You can browse the Internet, or check your mail, or take notes, or listen to music, but when you’re out of little buttons to press then you’re out of things to do.
Wow.
Some of the biggest complaints come from programmers that say the closed system means people won’t be able to satisfy their computer curiosities. To which I again say: Good! Then they’ll have to satisfy their curiosities about emotional maturity and social interaction and possibly even thinking about making the world a better place.
Wow.
But however will children learn how to program? Simple: We will make them applications that teach them how to program. Every kid wants to make video games and Google, so it’s not like having a closed system will make them forget that such things are possible.
Wow.
(I reach this part in the post when I start wondering whether it’s a masterfully disguised parody piece, and I check some other posts. It seems not.)
And because the iPad is so elegant and makes elegance so relatively easy, these apps will be elegant. We won’t get a row of advanced text editors too complex for people to understand.
Wow.
The open systems will still exist. Certainly people with certain aptitudes will always prefer something that puts the power in their hands. But they don’t have to be the default. Not when those open systems risk confusing and alienating people who just want to check their mail. We lose nothing by having closed systems.
Wow.
I’m not dedicating extensive time to rebut this, but I have to wonder which browser Rory is using, which blogging system he’s posting with, which web server delivers his writing, which language specs define the structure & style of his site and which operating system got him this far. Chances are that almost all of them are open in some way, whether Libre or Gratis or extension level or UI level or API level or hardware level.
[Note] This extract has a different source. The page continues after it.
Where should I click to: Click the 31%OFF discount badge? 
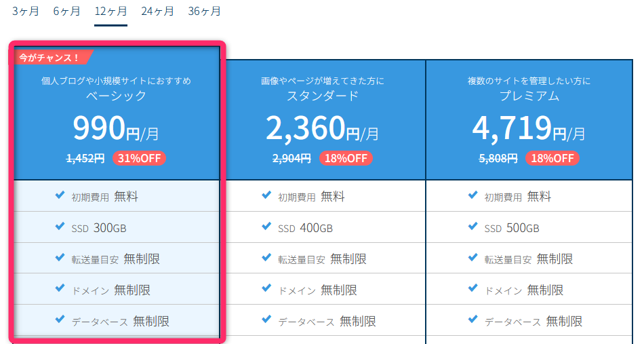click(x=139, y=158)
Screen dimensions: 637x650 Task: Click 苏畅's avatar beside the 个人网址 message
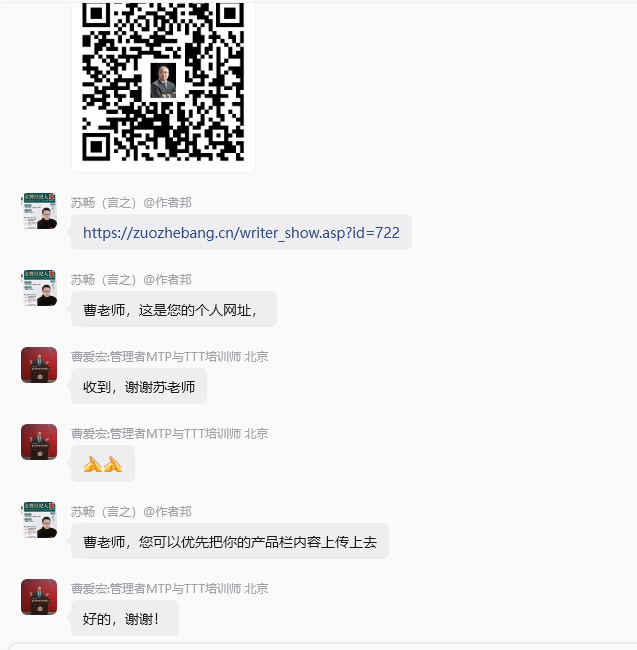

We got this far because of openness and programmability, sometimes pushing down extensive technological and economic barriers raised by closed-ecosystem builders to do so.
Being pissed off because you don’t grok the programming that makes your trinkets work is no reason to slap the originators in the face and generalise them into a group with “obsessive-compulsive problems mixed with an antisocial attitude”.
(It may however be time to analyse your own apparently similar issues.)
When technology seems rosy it’s a reason to push harder for the next exponential improvement, not grab the nearest elitist-woven comfort blanket and call it a day.
Posts like these are the ones we look back at in ten years and cringe. I hope so anyway.